If you want to keep the car and are willing to expand your horizons,

1). Do the compression and oil control rings. This is a must for oil burning and driveability. If that was the OEM head gasket, they are worn (compression) and frozen and varnished (oil control rings). We don't really know what the non 0 cyl compression was, as you indicated the 2nd burnt valve came from another cyl, which should have had zero compression with that much valve physically missing.

2) replace all 8 exhaust valves, per Andy. For oil burning control, do all 16 valve guide seals, the 8 on the exhaust side at bare minimum. If you can visibly see bad valve giude seals on the intake valves, do them now and be done with it.

3) Full timing set. No point in fixing the rest to run it on worn timing components.

--------

Take everything I just said and put it in a blender on low, because the lower end will always be at increased risk for failure from the previous episodes of likely oil starvation.

I'm pretty sure you can get the one off use tools through AutoZone lend a tool. Many rent-all places rent engine hoists. Having it elevated should make the timing work easier. I'm guessing as I have never tried to time an s car DOHC still in the car.

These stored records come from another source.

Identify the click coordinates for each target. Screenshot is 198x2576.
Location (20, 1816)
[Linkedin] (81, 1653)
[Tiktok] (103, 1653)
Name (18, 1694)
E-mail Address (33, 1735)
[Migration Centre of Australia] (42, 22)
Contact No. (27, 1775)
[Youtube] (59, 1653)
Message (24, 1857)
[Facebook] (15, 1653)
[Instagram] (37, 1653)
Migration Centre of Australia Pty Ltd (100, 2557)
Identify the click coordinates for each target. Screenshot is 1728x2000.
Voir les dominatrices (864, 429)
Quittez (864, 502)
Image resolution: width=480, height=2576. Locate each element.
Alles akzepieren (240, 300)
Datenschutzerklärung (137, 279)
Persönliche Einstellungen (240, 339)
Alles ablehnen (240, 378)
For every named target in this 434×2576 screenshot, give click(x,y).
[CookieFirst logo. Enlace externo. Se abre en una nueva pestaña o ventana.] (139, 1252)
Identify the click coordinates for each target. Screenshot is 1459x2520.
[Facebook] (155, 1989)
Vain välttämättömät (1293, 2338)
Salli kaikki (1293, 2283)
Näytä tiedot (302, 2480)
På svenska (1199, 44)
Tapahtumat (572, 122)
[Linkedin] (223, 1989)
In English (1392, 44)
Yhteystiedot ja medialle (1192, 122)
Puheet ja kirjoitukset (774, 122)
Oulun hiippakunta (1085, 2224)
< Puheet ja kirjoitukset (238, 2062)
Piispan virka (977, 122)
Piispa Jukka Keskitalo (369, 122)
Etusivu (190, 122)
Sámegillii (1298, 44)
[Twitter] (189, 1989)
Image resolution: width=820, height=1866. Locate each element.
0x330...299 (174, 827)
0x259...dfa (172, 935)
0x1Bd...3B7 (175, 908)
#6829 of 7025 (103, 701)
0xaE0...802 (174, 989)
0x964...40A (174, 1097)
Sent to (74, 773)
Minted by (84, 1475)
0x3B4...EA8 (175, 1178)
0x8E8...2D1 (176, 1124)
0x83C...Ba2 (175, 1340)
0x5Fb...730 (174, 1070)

The car's not going anywhere fast, so take your time deciding. If you sell it, it is unlikely someone will want it w the engine as is. Prob get $200 if the body is nice. Parting out will be a slow painful process that will end with most of the car being crushed when the emails stop. The best hope is someone with a solid engine and wrecked body looking for a car with a solid frame and decent body

Last edited by derf; 04-14-2018 at 10:19 PM.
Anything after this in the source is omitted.